Task to complete: Look through the material below and report every line that includes "agent".

━━━━━━━━━━

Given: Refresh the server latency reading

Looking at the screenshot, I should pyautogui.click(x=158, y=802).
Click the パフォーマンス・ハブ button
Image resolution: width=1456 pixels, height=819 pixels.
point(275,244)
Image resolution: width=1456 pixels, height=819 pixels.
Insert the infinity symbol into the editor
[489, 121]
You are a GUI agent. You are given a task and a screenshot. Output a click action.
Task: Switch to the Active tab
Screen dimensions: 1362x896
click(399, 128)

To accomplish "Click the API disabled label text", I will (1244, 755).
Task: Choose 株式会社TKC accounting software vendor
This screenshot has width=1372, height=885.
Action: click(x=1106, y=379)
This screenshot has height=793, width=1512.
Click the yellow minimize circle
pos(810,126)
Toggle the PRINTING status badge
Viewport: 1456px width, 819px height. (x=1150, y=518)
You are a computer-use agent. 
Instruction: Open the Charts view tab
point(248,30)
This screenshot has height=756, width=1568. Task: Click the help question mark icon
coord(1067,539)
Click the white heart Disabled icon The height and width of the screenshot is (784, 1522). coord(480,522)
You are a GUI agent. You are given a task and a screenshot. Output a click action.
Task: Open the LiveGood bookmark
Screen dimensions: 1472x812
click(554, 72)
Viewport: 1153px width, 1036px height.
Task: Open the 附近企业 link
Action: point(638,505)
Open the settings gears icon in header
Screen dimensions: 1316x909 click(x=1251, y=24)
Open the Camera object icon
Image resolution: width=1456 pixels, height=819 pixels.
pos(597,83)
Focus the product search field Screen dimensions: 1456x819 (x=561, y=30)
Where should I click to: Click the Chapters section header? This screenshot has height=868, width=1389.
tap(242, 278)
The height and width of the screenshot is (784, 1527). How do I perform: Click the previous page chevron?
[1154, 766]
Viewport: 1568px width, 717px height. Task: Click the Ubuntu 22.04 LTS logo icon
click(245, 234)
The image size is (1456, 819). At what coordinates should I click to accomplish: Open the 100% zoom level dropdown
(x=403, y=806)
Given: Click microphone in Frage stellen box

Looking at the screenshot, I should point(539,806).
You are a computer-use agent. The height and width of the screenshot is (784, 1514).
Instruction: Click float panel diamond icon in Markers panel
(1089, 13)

━━━━━━━━━━

Reply to the task:
You are a GUI agent. You are given a task and a screenshot. Output a click action.
You are a computer-use agent. 
You are a GUI agent. You are given a task and a screenshot. Output a click action.
You are a computer-use agent. The height and width of the screenshot is (784, 1514).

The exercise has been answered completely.